Но Нюра была красавицей и среди них, и во всей деревне. На ее красоту, как мне тогда казалось, можно было любоваться только тайно, из укрытия. Ближе подойти было нельзя, потому что перед ней не оставалось никаких шансов сохранить спокойствие и скрыть смущение и растерянность от своей собственной заурядности. Не случайно, наверное, женихов для Нюры не только в нашей деревне, но и во всей округе не оказалось. Но не этот, конечно, факт, стал причиной ее отъезда из деревни в Москву. Жизнь складывалась так, что надо было искать счастья на стороне. Семья, несмотря на уникальность профессии отца и высокое его мастерство, жила бедно. В условиях обобществленного труда профессиональное мастерство и даже высокая производительность не могли реализоваться в личный капитал или богатство. Жизнь в это время равняла всех трудоднем. А этим трудоднем, увы, накормить такую семью, какая была у кузнеца, было невозможно. Нюра из отцовского дома, да и из деревни, ушла от бедности. Казалось, что ее красота будет недоступна человеку обыкновенному. А вышло наоборот. В Москве замуж она вышла за какого-то плешивого альфонса не первой молодости и не первой женитьбы. Приезжал он с Нюрой раза два в деревню. По-моему, наша деревенская общественность признала в нем проходимца. Жизнь у старшей дочери кузнеца Анны Михайловны сложилась весьма-весьма заурядная, красота ей счастья не принесла. С деревней и с отцом связь она утратила еще перед войной.

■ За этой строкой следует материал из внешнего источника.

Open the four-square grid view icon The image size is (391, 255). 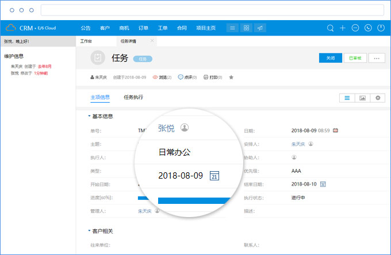pos(246,28)
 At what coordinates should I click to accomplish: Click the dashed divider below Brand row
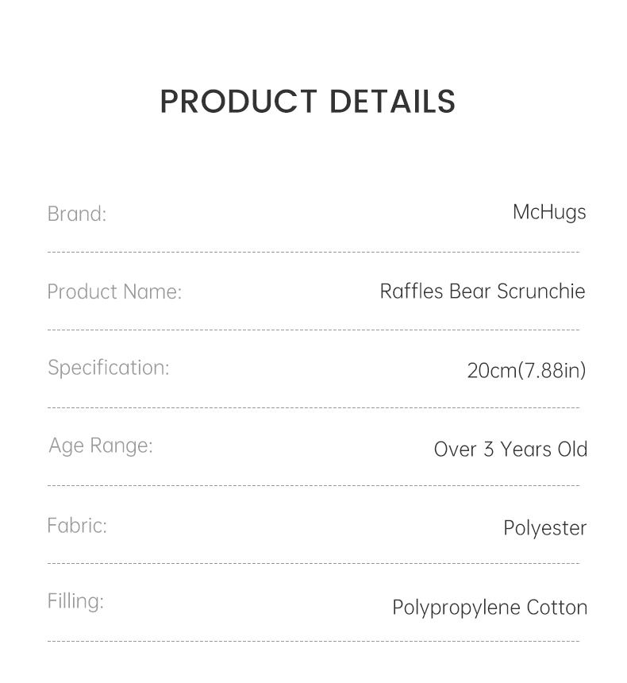(x=314, y=253)
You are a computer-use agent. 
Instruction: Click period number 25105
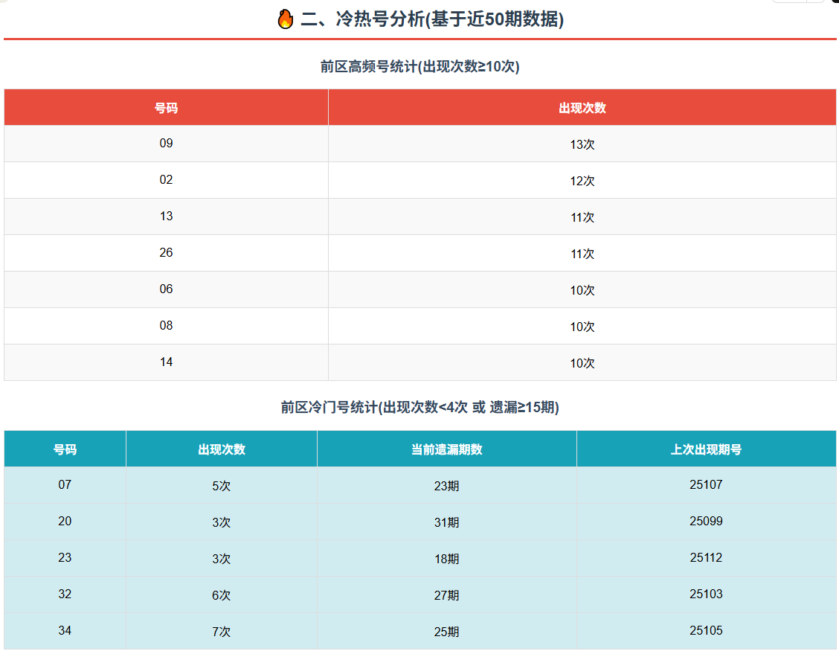[706, 631]
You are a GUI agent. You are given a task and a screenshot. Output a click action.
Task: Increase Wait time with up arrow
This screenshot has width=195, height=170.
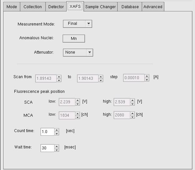click(57, 146)
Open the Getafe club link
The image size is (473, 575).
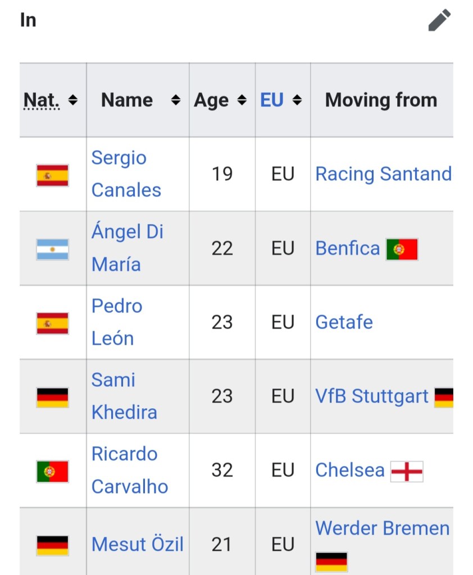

Следующим по возрасту шел сын Григорий. Он тоже довольно скоро вслед за старшей сестрой уехал в Москву и всю жизнь с перерывом на войну проработал в столичном такси. Но в памяти моей еще сохранились эпизоды работы этого молодого и тоже красивого парня с отцом в кузне. Роста он был невысокого, с пышной темно-русой шевелюрой, с лицом живым и выразительным. Большой физической силы в нем не было видно, но молотом он работал легко и ловко. Он мог бы заменить отца у наковальни, но предпочел московское такси. Здесь он тоже оказался приметным. Несколько раз мои знакомые и знакомые моих братьев спрашивали нас, а не нашим ли родственником является симпатичный шофер-таксист по фамилии Лeвыкин, которому они оказывались пассажирами. Самому же мне встретиться с Григорием Михайловичем не привелось. Что же касается вопроса о наших, возможно, родственных отношениях с семьей Михаила Афанасьевича, то он остается неясным, так же как это неясно и в отношении к другим соседям. Но, однако, скажу, что моя Мама была крестной матерью младшего сына кузнеца. Должен заметить, что по кумовству моя Мама занимала в деревне одно из первых мест. Она крестила и в Кренине, и в Левыкине.